Based on the data they obtained pertaining to a total of 74,225,200 human deaths that occurred between 1985 and 2012, the 23 researchers found that "more temperature-attributable deaths were caused by cold (7.29%) than by heat (0.42%)," which makes cold in excess of seventeen times more deadly than heat.

And so we see that the real-world effects of atmospheric CO2 enrichment are absolutely essential to enable us to adequately feed and sustain the human population of the planet that is expected to inhabit the earth a mere 35 years from now, while at the same time being able to enjoy better health and resultant longevity. Is not this the moral course we all should be pursuing?

References
Ballantyne, A.P., Alden, C.B., Miller, J.B., Tans, P.P. and White, J.W. 2012. Increase in observed net carbon dioxide uptake by land and oceans during the past 50 years. Nature 488: 70-72.

Gasparrini, A., Guo, Y., Hashizume, M., Lavigne, E., Zanobetti, A., Schwartz, J., Tobias, A., Tong, S., Rocklöv, J., Forsberg, B., Leone, M, De Sario, M., Bell, M.L., Guo, Y.L.L., Wu, C.F., Kan, H., Yi, S.M., de Sousa, Z., Coelho, S. M., Saldiva, P.H., Honda, Y., Kim, H. and Armstrong, B. 2015. Mortality risk attributable to high and low ambient temperature: a multi-country observational study. The Lancet: 10.1016/S0140-6736(14)62114-0.

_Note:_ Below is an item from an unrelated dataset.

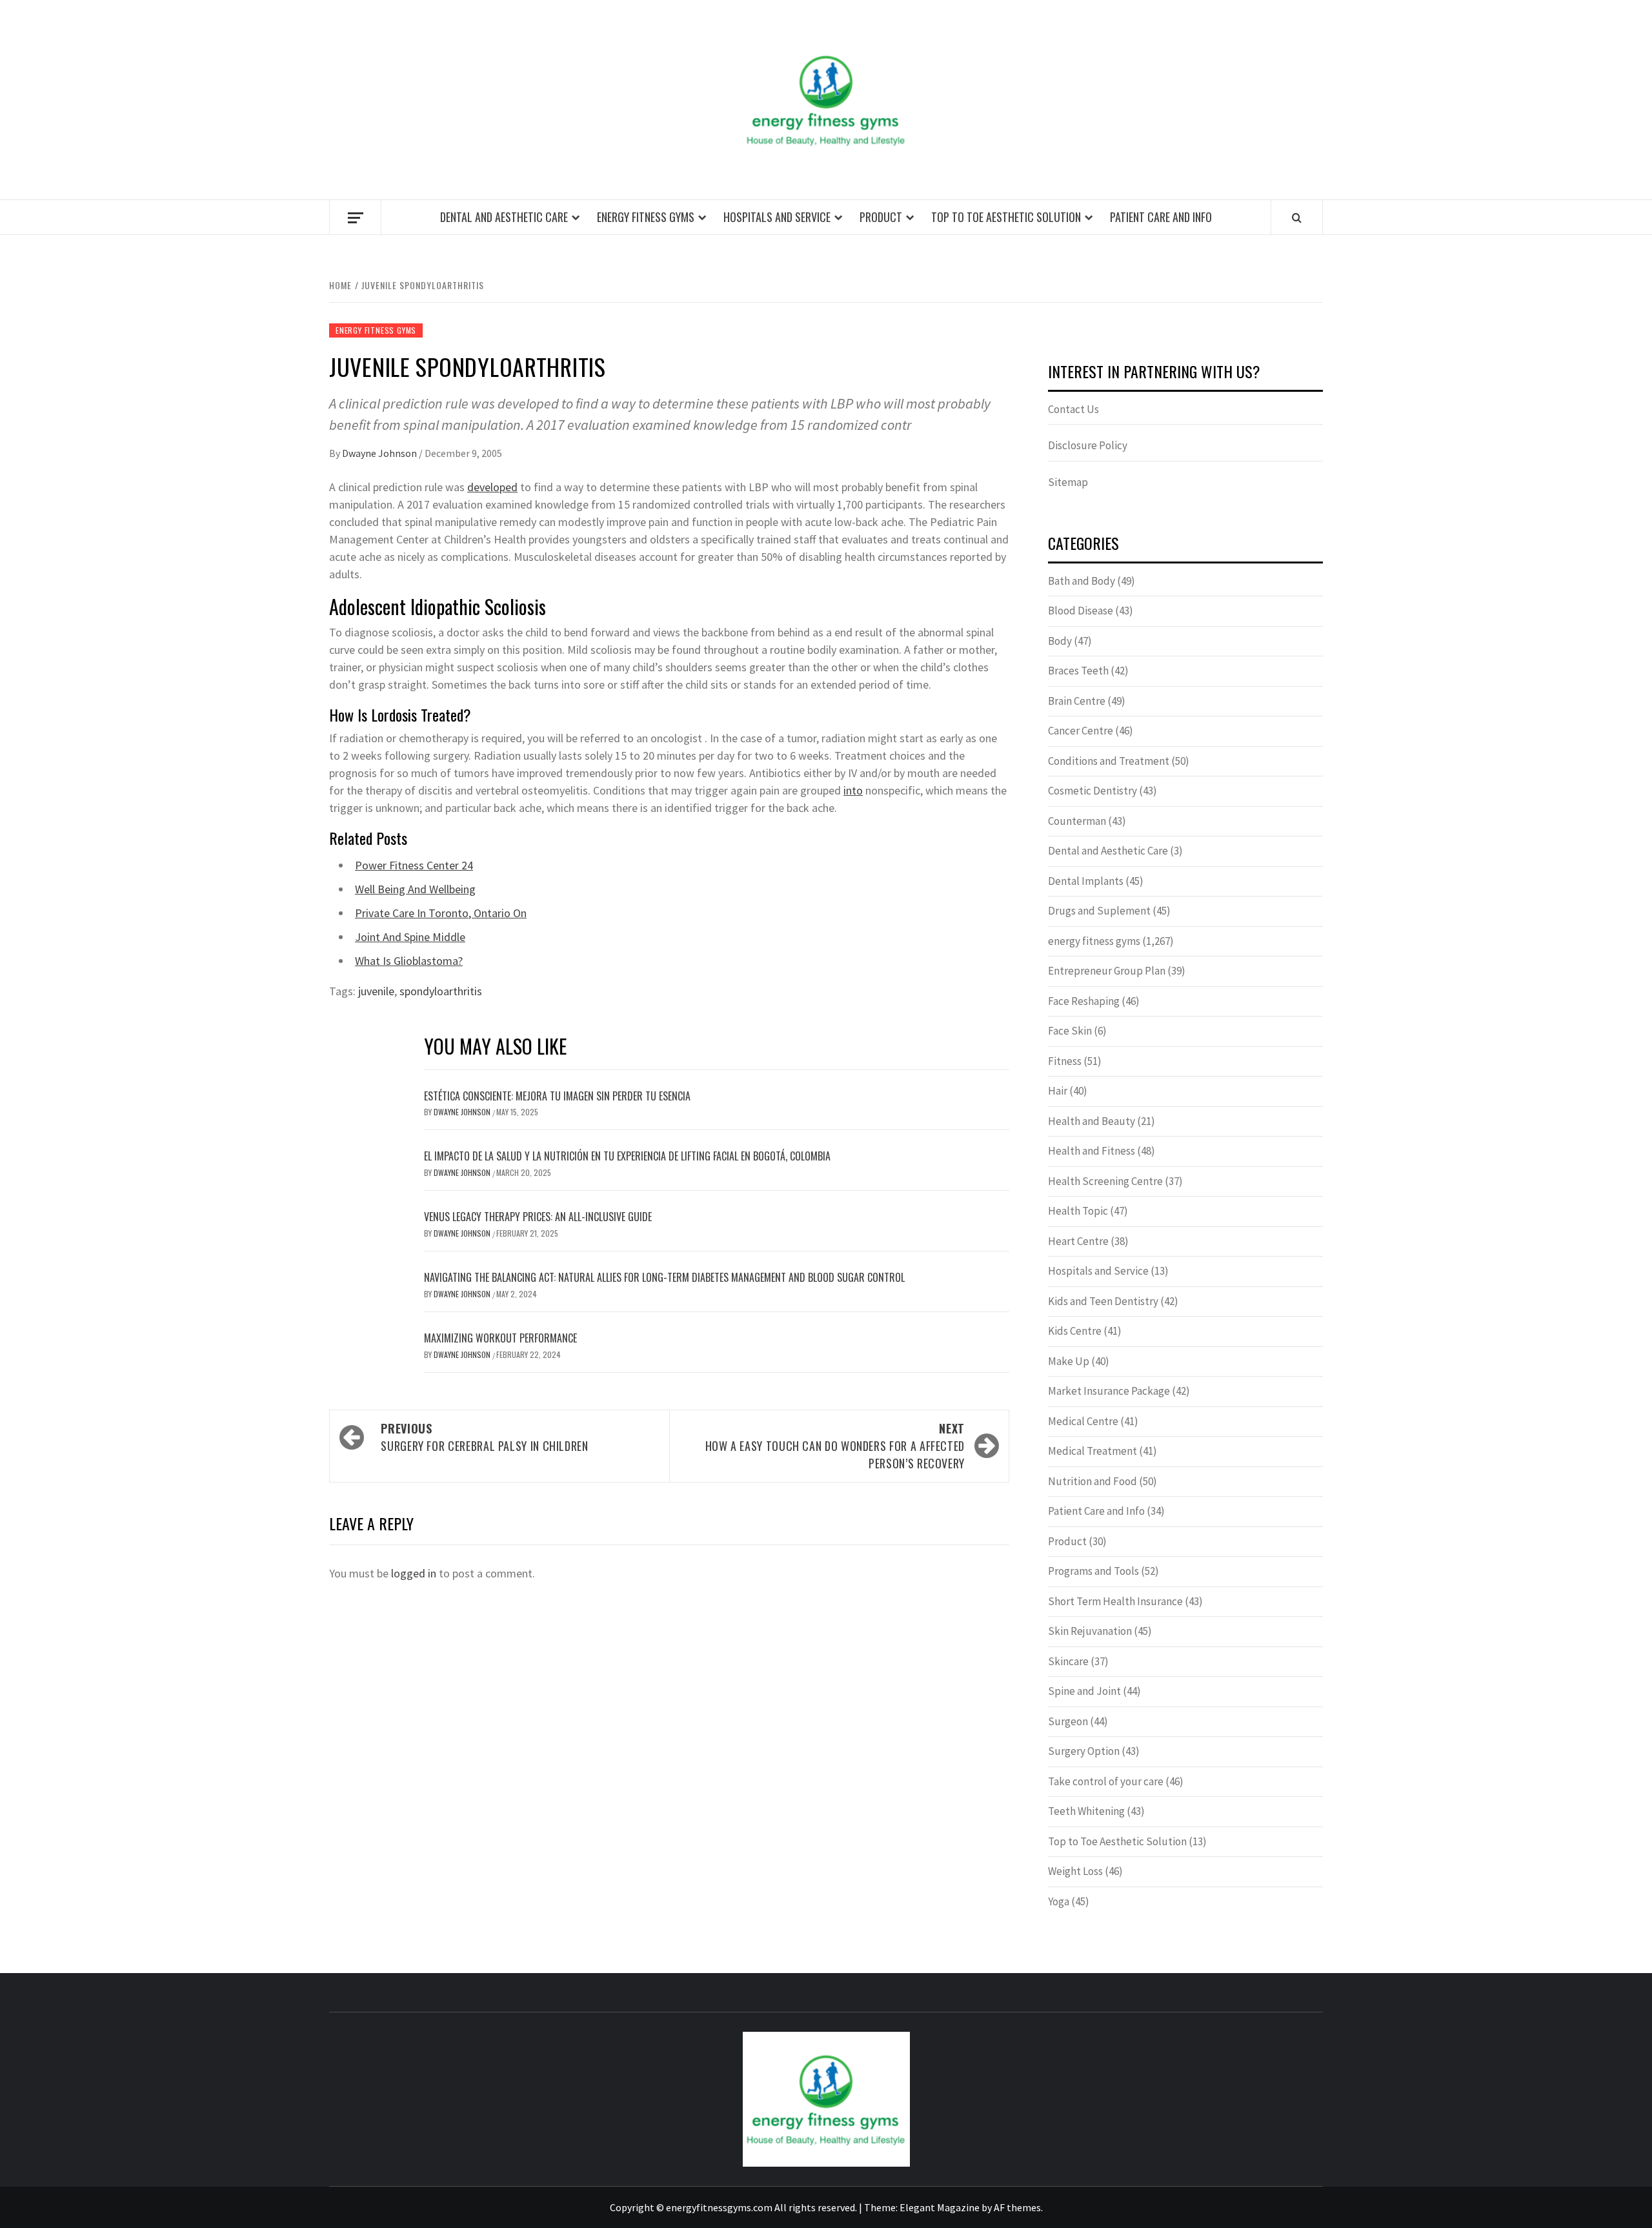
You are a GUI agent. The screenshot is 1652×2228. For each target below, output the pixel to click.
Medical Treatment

Idso, C.D. and Idso, K.E. 2000. Forecasting world food supplies: The impact of the rising atmospheric CO2 concentration. Technology 7S: 33-56.

Meng, Q., Hou, P., Lobell, D.B., Wang, H., Cui, Z., Zhang, F. and Chen, X. 2014. The benefits of recent warming for maize production in high latitude China. Climatic Change 122: 341-349.

Muldowney, J., Mounsey, J. and Kinsella, L. 2013. Agriculture in the climate change negotiations; ensuring that food production is not threatened. Animal 7:s2: 206-211.

Nemani, R.R., Keeling, C.D., Hashimoto, H., Jolly, W.M., Piper, S.C., Tucker, C.J., Myneni, R.B. and Running. S.W. 2003. Climate-driven increases in global terrestrial net primary production from 1982 to 1999. Science 300: 1560-1563.

Parry, M.A.J. and Hawkesford, M.J. 2010. Food security: increasing yield and improving resource use efficiency. Proceedings of the Nutrition Society 69: 592-600.

Running, S.W. 2012. A measurable planetary boundary for the biosphere. Science 337: 1458-1459.

Tilman, D., Socolow, R., Foley, J.A., Hill, J., Larson, E., Lynd, L., Pacala, S., Reilly, J., Searchinger, T., Somerville, C. and Williams, R. 2009. Beneficial biofuels: The food, energy, and environment trilemma. Science 325: 270-271.

Wallace, J.S. 2000. Increasing agricultural water use efficiency to meet future food production. Agriculture, Ecosystems & Environment 82: 105-119.

Zhao, M. and Running, S.W. 2010. Drought-induced reduction in global terrestrial net primary production from 2000 through 2009. Science 329: 940-943.

Zhu, X.-G., Long, S.P. and Ort, D.R. 2010. Improving photosynthetic efficiency for greater yield. Annual Review of Plant Biology 61: 235-261.